Software Fault Isolation
SFI approaches [26] rely on
rewriting the machine code of extensions so that memory accesses and
jump targets are checked and instrumented, thereby restricting them to
the scope of the extension's protection domain. Only after such sandboxing is an extension allowed to execute. Program interpretation
is a related approach in which extensions are executed by a trusted
interpreter that enforces safety.
Typical examples of such extensible kernels are VINO [21], which relies on SFI, and packet filters like the Berkeley Packet Filter [16], which implements an interpreted `little language' for custom, in-kernel, packet filtering rules. The primary problem with these approaches is that the price of safety is non-trivial performance degradation, which makes them less appealing for high-performance applications. The performance of type-safe language extensions is quoted to be 10% to 150% worse than regular C code, and SFI can be as much as 220% slower [8]. In comparison, kernel plugins do not incur per-instruction execution overheads. Plugin code generation is a one-time cost, significantly smaller than compilation alternatives and amortized over the lifetime of the plugin.
Hardware Fault Isolation
HFI relies on hardware-provided
memory management features to enforce the isolation between the kernel
and extensions. This is the same method that traditional operating
systems use to isolate their kernels from user-space applications. It
also forms the basis for most `virtualization' and `isolation'
systems, which can be viewed as very coarse-grain extension
mechanisms. Notable examples include the VMware [25] and
Virtual PC [9] virtual machines, as well as the library
operating systems supported by Exokernel [12], the Denali
isolation kernel [28], and Xen [3] - a new VM
monitor that defines an abstract VM to which kernels are then ported,
reportedly achieving close to native performance.
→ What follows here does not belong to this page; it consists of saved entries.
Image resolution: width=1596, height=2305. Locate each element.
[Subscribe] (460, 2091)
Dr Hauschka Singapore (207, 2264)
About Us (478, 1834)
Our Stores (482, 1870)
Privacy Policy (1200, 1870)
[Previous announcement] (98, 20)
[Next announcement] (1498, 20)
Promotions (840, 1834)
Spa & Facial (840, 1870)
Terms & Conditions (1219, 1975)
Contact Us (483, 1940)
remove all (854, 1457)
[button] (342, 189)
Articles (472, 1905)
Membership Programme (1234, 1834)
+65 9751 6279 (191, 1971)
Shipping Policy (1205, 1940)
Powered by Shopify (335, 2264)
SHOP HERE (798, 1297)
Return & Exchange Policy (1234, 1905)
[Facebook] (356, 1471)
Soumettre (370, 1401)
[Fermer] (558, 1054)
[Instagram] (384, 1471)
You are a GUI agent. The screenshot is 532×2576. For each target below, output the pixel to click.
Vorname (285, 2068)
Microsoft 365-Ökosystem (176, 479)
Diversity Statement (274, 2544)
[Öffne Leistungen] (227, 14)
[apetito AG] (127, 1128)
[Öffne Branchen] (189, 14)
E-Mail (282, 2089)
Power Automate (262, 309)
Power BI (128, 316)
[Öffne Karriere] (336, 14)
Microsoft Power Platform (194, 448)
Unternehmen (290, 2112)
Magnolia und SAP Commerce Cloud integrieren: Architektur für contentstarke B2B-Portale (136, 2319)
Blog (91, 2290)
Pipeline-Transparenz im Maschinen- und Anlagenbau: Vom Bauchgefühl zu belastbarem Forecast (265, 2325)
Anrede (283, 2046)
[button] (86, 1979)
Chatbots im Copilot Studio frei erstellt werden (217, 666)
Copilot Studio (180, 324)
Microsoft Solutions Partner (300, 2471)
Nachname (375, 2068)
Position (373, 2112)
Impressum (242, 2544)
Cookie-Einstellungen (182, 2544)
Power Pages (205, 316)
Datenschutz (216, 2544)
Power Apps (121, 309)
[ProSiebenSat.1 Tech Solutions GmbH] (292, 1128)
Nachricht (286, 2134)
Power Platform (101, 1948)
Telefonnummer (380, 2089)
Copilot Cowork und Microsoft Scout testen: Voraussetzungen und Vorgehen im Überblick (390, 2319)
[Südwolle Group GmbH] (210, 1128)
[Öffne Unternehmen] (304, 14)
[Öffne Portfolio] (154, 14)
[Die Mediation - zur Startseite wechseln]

Palladium [8] also uses hardware features to achieve extension isolation, but on a somewhat finer grain and without striving to provide a complete virtualization environment. It limits its scope only to untrusted kernel modules, and uses segmentation and privilege-checking hardware to ensure that they cannot interfere with the kernel proper. While Palladium's strategy results in better performance compared to virtual machines, it still restricts system adaptation to relatively coarse-grain kernel modules, and limits the dynamic use of such extensions because it requires off-line module compilation.
Kernel Plugins
Like some of the above approaches, we choose to
employ a hardware-based scheme, exploiting the x86 architecture's
segmentation hardware and unused privilege rings to provide isolation.
Specifically, the x86 hardware provides 4 `privilege ring
levels'. Typical operating systems use ring-0 (most privileged) and
ring-3 (least privileged) for kernel and user modes,
respectively. Kernel plugins utilize one of the unused privilege
rings. Thus, memory protection and control-flow restrictions are
enforced entirely in hardware, causing no discernible performance
degradation. This is a popular isolation approach employed by all x86
virtual machine projects of which we are aware, as well as the
implementation of intra-address space protection in Palladium.
Unlike VMware and VirtualPC style VMs, however, we do not strive to provide the illusion of a dedicated machine. Instead, we define a streamlined, lightweight execution environment in a manner which is more meaningful and fitting to a plugin's purpose of customizing existing services rather than deploying new ones. Unlike Exokernel, Denali, and Xen, we do not modify host architectural assumptions and require no porting or reimplementation of host-kernel subsystems that do not need to be extensible. Finally, unlike Palladium we strive to achieve finer granularity and enable runtime online adaptation while keeping setup overheads low. Experimental results presented in this paper demonstrate that kernel plugins experience no additional runtime costs per instruction. We also show that the overhead of protected control transfers to and from plugins are both small and predictable.